Part 10 of 15 in a series:

With the arrival of July, I imagine the rainy season will end soon. Summer’s true heat comes in the days following, when the air fills with cicada song.

I like all the pasttimes of summer—from fireworks to swimming to watermelon splitting—but I can’t bring myself to like this season. I can’t stand the heat. My mood changes to the point I don’t want to eat or do anything. But what do you know? Since last year I’ve felt that I’ve started to like summer just a little. I still dislike the hot weather, but despite the heat I’ve become a little more active.

It started with a play I performed in over last summer vacation. After spending every sweltering day in rehearsals, moving to and fro in a closed room with no A/C, I couldn’t believe how much I sweated. Normally I pass the summer in as cool a place as possible, doing things that call for as little movement as possible—the exact opposite of rehearsals. And we rehearsed every single day. This experience strengthened me a little. It was hot, but imagining myself doing battle with that heat gave me an unexpected boost.

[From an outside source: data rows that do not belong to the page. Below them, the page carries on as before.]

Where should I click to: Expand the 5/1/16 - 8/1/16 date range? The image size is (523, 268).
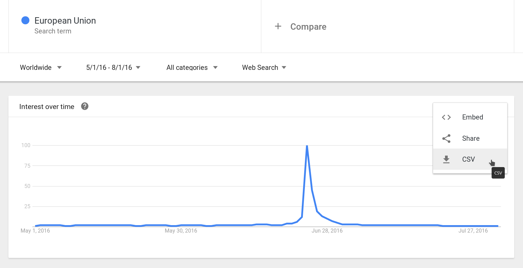pos(113,68)
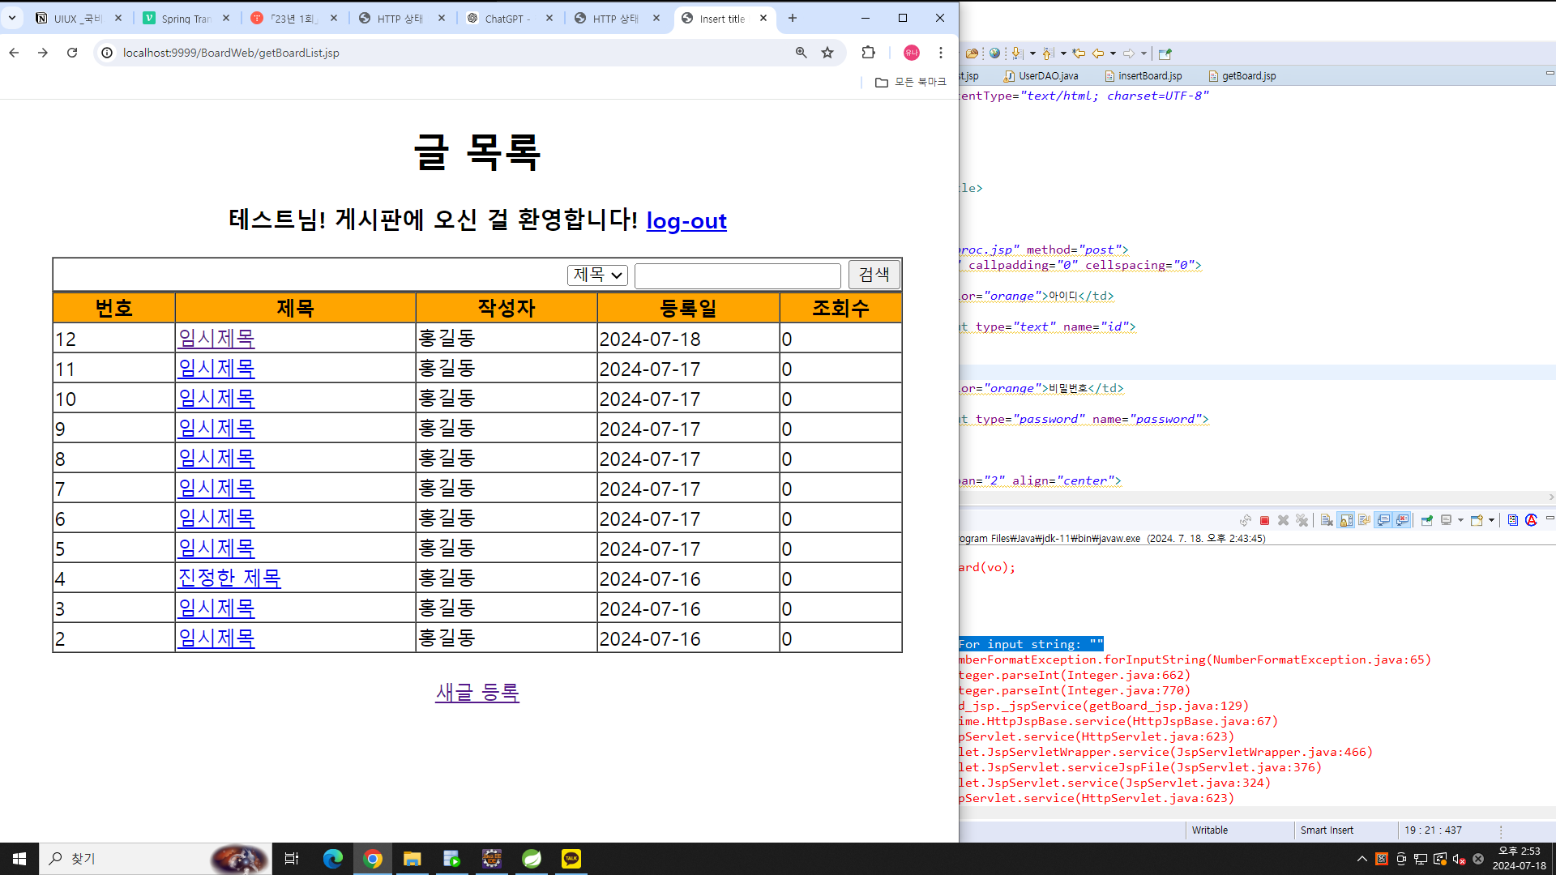Toggle Show Console on standard output

(1383, 520)
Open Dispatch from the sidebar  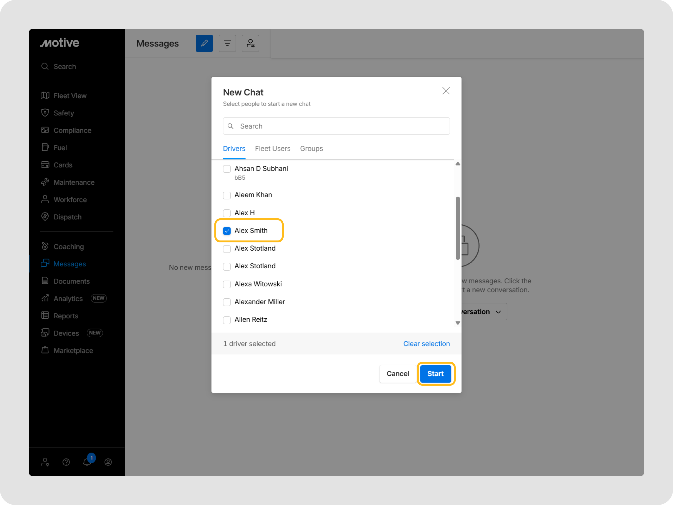click(67, 217)
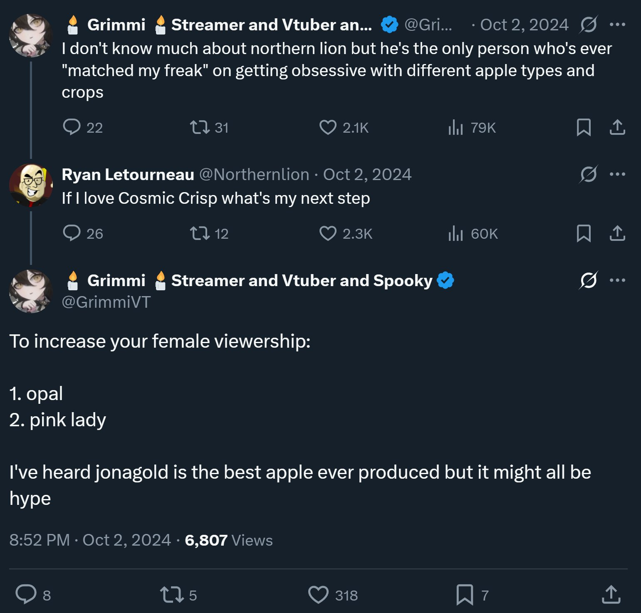Share Grimmi's first tweet
This screenshot has height=613, width=641.
coord(617,127)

Thanks to that training I spent last summer more actively than usual. Now summer is here once more, and while I’m partly depressed, oddly enough part of me is eager to see the season’s return. I really have changed. I get it—this is how a person’s heart changes.

Here’s how I see it. A person likes or dislikes something for actually a rather simple reason, and the reason for when those feelings change is equally simple. This is nothing to be sad over, as we all change naturally as part of growing older—it’s inescapable, I think. I suppose the important thing is to accept the person you were as well as the person you are.

Just a few days ago, I took an early trip to see the ocean. It was terribly hot that day, so hot it made you wonder what happened to the rainy season.

I had my first full day off in a long time, but after my plans to go out went up in smoke I was left to spend my vacation in a poor mood. A sudden call from a friend—“Want to go to the ocean?”—sounded like a voice from heaven.

Despite leaving right away, we hit traffic and by the time we reached the ocean the sun was just about to set. Even so, I felt the ocean I saw then was the most beautiful I had ever seen. That brief azure time between evening and night is my most favorite time of day, and looking over at my friend instilled in me a sense of fondness.

Not long ago it was unthinkable to hop in a friend’s car and head out to the ocean on a whim, but now we have not only the ability to do so, but also the time. Were we younger we wouldn’t have a driver’s license, and were we older we would have been occupied by our respective lives, and just getting together would have been tough.

Pondering this left me feeling lonely, and I wished for time to stop. But as we looked on the sky darkened and time slipped away, as if to remind us that this moment would never again return.

Sometimes things I once hated become through a change of heart things I love. I think by repeating this process, the number of things I love has increased. Of course on occasion the reverse happens, but I feel I love more and more things now than long ago. To that list I may soon add summer. In the end, changes of heart are simply a part of life for everyone.

But I wonder if what I felt by the ocean the other day will remain the same, even when I think back on it many years from now. Will I remember it even after my friends and I fall out of touch? Are there parts of me that never change? Everyone must have areas that change and areas that don’t. I suppose part of becoming older is working to balance them.